Collected data entries:
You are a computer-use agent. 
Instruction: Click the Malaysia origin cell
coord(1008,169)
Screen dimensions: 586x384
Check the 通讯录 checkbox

Aim of the task:
Every line above should be written out again exactly as it stands.

Answer to this task:
You are a computer-use agent. 
Instruction: Click the Malaysia origin cell
coord(1008,169)
Screen dimensions: 586x384
Check the 通讯录 checkbox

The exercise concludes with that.